第1回は世界大会というよりも北米と欧州の決着をつける舞台という色合いが強く、また当時は戦略やプレイスタイルもチームごとに大きく異なりました。現在のプロシーンで見られるような洗練された戦略や練習法はまだ確立されていなかったのです。当時は北アメリカとヨーロッパの両サーバーが2大勢力であり、両地域では独自の戦術が発展していました。メタ(戦略やチャンピオンのトレンド)の最大の違いは、北アメリカではボットレーンに(アイテム依存度が比較的低い)ユーティリティ系チャンピオンを2人配置するのが主流だったのに対し、ヨーロッパでは現在と同じくマークスマンとサポートの組み合わせを配置していたことでした。記念すべき第1回World Championshipはこの2つの戦略の優劣を決める戦いとなりましたが、結果的にはヨーロッパ型戦略の優位性が証明されます。決勝カードは共にヨーロッパを拠点とするチーム、against All authority対Fnatic。最終的にFnaticがBO3シリーズを制して初の世界王者タイトルと優勝賞金5万ドルを手にしました。

第1回World Championship決勝、FnaticがaAaを倒し優勝する様子を目撃した人数はほんの数百人でした。

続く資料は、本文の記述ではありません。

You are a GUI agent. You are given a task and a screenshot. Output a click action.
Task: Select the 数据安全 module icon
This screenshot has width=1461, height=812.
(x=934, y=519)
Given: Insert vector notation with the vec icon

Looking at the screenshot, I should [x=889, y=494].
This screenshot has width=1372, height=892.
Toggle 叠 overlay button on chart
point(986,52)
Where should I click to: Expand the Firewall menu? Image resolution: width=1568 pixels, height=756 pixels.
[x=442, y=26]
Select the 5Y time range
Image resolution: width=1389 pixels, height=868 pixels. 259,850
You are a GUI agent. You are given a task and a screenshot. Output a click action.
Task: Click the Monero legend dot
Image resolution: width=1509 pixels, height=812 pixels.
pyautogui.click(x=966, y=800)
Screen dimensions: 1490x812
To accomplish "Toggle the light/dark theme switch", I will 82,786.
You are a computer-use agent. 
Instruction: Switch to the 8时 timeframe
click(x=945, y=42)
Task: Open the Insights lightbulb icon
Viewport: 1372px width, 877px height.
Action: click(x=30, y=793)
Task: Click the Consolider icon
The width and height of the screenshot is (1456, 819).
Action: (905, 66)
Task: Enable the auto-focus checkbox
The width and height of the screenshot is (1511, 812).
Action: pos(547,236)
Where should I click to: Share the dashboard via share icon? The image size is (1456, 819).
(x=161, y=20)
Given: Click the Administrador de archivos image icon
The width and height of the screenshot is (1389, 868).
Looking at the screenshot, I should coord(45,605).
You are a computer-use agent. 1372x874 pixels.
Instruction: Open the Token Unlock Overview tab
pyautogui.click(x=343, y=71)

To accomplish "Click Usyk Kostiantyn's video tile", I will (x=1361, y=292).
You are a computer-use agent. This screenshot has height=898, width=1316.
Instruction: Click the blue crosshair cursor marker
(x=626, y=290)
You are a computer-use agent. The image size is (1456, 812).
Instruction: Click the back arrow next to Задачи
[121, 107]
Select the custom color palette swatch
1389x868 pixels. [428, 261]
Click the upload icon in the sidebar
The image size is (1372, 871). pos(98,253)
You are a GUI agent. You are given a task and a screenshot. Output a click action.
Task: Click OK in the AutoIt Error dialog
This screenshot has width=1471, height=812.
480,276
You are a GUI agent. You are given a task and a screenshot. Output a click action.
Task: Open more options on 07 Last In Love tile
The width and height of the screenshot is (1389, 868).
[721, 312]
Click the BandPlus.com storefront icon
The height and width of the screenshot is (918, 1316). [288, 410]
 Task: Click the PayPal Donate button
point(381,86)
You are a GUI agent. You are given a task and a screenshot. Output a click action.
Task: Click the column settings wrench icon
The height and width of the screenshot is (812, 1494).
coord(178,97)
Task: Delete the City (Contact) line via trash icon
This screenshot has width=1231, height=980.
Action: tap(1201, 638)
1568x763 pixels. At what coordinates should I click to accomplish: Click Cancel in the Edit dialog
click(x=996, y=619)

こうしてリーグ・オブ・レジェンドの世界王者は決定しましたが、当時のLoL eSportsシーンは未だ成長の途上にありました。ゲーミングハウスやリーグ制といった概念はテレビ番組の企画のように聞こえるほど現実味がなかったのです。もちろんeSports自体は10年ほど前から存在していますが、人々の関心はほとんど韓国のStarcraftシーンに注がれていました。LoL eSportsシーンでは、まだスター選手やライバル関係も生まれていなかったのです。しかし第1回Worldsに出場したプレイヤーたちにとってそんな事は二の次でした。彼らはただ、自分が情熱を燃やすゲームをプレイしていただけだったのですから。

大会の規模や賞金の額なんて関係無かった。みんな、ただ好きだからプレイしてた。そこがシーズン1の一番クールだったところだったね。あれがすべての始まりだったんだ。